Só
meia boca esta semana
As chuvas regressam no dia em que dois dos
meus últimos dentes naturais se avariam – parece-me que sem outro remédio que o
de expor-lhes ao sol as raízes. Metade da boca fecha-se-me em si mesma,
concentrada toda no intuito de não assanhar mais ainda aqueles dois focos de
dor latente. A outra metade faz pela vida: por ela ingiro, por ela profiro, por
ela não tanto me firo.
Enquanto isto, a bátega pluvial faz-se
harpa no mundo visto desde o terceiro-andar do convalescente. O vento ajuda à
festa do alumínio, vergando a cerviz dos choupos, tremulando a labareda dos
cedros e descascando a sarna aos plátanos. Os carros patinham nos lagos
instantâneos das rotundas. Como dedadas, as folhas mortas digitam os terreiros,
juncam os pátios, acolchoam os bancos desertados pelos velhos. Os gradeamentos
rangem aquele reumatismo tão próprio do metal exposto ao público. É tudo de uma
beleza soturna: e menos soturna e mais bela seria, caso eu pudesse acudir-lhe
com a boca toda.
Procedo portanto por estes dias ao mesmo a que
procede o meu País: de traseiro sentad’oxidado, espero melhores dias. O
televisor arde de manhã à noite como uma lareira fria. Por ele perpassam as mentiras
eufóricas de Wall Street, as (ameri)canalhices do costume: os derivados, os lixos tóxicos, a Crise – e
as suas marionetas do lado de cá do mar: a platinada Lagarde do FMI, o
peixe-balão menos durão do que barrosão, o escol de bruxas & bruxelas que,
sob a mentira nada pia da Democracia,
fossam a ditadura de facto da miséria obrigatória, a começar pela moral e a
acabar na dos vãos de lojas fechadas sob cartões frigoríficos.

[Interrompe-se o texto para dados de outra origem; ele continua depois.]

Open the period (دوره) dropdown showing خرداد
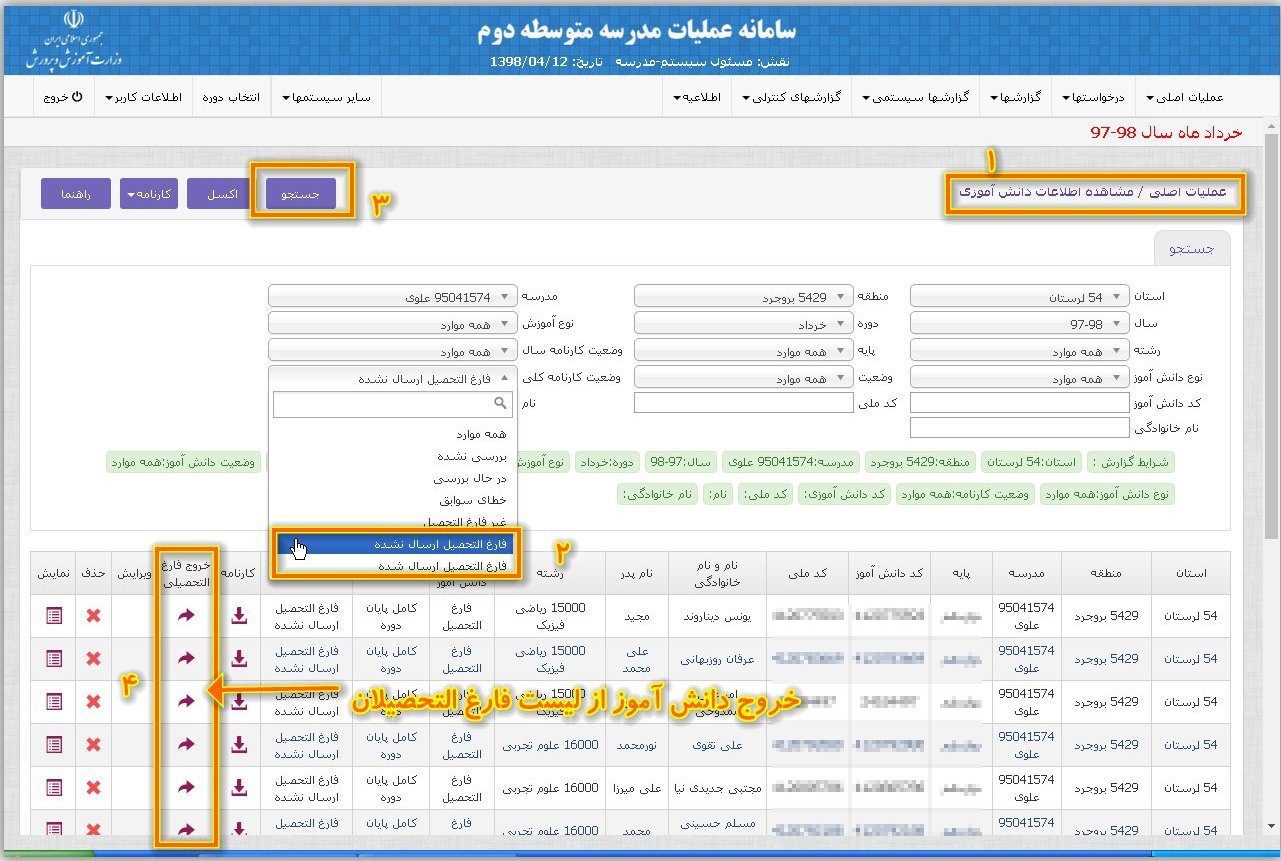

Aproveito uma nesga de sol para me fazer à
rua. Deixo amornar a bica, sorvo-a por meia beiça. Fumo pelo lado da boca como
os pescadores dos postais ilustrados. Leio metade do jornal, presto metade da
atenção à eterna repetição do mundo em diferido perpétuo. E é em unto de
esperança de que não seja preciso arrancá-los que torno a casa a horas do antivinhótico e das papas-de-leite com
poalha de canela.
Por há anos não ter em casa cão ou gato,
fazem-me companhia o Jorge Jesus e o Crato. Por só a mulher ganhar para pão
& tabaco, faz-me muita pena a pobreza do Cavaco.
Derivo pela habitação, por assim dizer, em
éter: espero quem e o que não prometeram vir. Foi-se a nesga de sol.
Enchumaçado a chumbo, o céu de noroeste indefere o esmalte das coisas – e o
pombal de dias bons, hoje transido e famélico, recolhe aos nichos secretos onde
a força aérea da passarada resiste à bélica invernia natural. Cerro os estores
da sala, anicho-me na colcha pulguenta de há tantos anos ex-dentários e dormito
como um idoso preso pelos arames das horas ao torno das décadas, sonhando-me
nada menos do que Albarran-Homem-da-Embalagem-Prateada.